I met Peter in a Kebab shop in Liverpool. It was winter, it’d been snowing and the glow from the takeaway was lighting up the pavement outside. Someone was in a payphone, someone else was standing in doorway from the wind and a few blokes stood outside the bookies smoking. The kebab shop man wanted to throw Peter out, he looked homeless, and the kebab man was worn down by the city, he wasn’t interested. I bought some chips. Peter’s only possessions were a small classical guitar in a bin bag and a sleeping bag. He wore an eye patch, a cotton bomber jacket and a black woollen hat. He wanted to tell me about himself and his cave home.

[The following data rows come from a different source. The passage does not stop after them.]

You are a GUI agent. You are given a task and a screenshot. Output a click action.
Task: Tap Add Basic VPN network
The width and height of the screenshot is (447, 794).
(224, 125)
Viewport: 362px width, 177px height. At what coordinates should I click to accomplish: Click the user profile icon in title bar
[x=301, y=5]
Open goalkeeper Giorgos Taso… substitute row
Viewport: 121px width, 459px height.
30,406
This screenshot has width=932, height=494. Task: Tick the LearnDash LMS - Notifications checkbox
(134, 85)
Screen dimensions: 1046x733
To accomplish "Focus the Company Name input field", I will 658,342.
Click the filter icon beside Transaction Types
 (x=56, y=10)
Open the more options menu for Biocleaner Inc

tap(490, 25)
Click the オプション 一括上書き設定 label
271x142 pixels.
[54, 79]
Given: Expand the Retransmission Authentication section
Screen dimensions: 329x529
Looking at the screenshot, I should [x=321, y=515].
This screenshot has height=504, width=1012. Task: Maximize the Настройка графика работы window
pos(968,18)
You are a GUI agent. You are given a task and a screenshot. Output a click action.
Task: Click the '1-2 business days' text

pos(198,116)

‘I have survived on the streets for nine years. But many people I know have died. Why is that? I think it is because of the way I have chosen to live. I have an awareness of nature and I would like to share this knowledge with others. In a way I’d like to run a project with people to show them how to survive outdoors. You see, we all need a place to sleep don’t we? Whether it’s in that hotel over there or in a doorway. The thing is it’s how we do it that matters and I think I have a way that has value, it could be taught. I’ve always sought out green spaces in cities if I have to sleep rough. I use nature and it protects me. It’s safe because often nobody knows I’m there and if they do, like gardeners then they just leave me alone.

I’ve been living in this cave now on and off for a few years. A few people know about it and we’ve taken turns in staying there, including a friend of mine ‘Big Bird’ who died of an overdose. We keep the knowledge of this place secret and at one point there were three of us sleeping in there. We call it ‘the cave’ but it isn’t a cave, it’s a disused catacomb built high into walls of the cemetery at the foot of the city’s Anglican cathedral. High up, maybe 20 or 30 feet up, it can only be reached by climbing a ledge and most of the time we go there at night. The thing is this has it’s own risks because local kids go down into the graveyard at night and drink. I’ve been beaten up a few times but now it’s ok. They used to ask me to buy them alcohol.

I survive there by hiding the place with leaves and branches. Nobody knows I’m there. Sometimes a tourist who has wondered down here will spot me and take a photograph or sometime the dog walkers first thing in the morning. Waking up here, the sun comes in over the city and lights up the cave. At night I can hear the horns from the ships on the river at night.

My brother is on the island of Lewis in Scotland and it’s there that I learn’t how to be outdoors. I’d like to live up there. Just me and a little dog for company, thats my dream. When I close my eyes here I can think of Lewis. This would be the place that I could run my course, my project to teach people how to survive outdoors. How to use nature.

I went to visit Peter in his cave and sometimes wandered past the streets above the cemetery at night wondering if he was asleep down there like some winter hare. Once on my way to the supermarket I could see a column of smoke climbing up through the tree canopy from the cemetery. I knew that this must have been him cooking up food, or as was the practice at the cave, burning the belongings of squatters who’d often camp in his spot when he left for the day.

Some years later I would visit Lewis myself and now when I look at the photograph of the Minch, the stretch of water between the Lewis and the mainland, I think of Peter.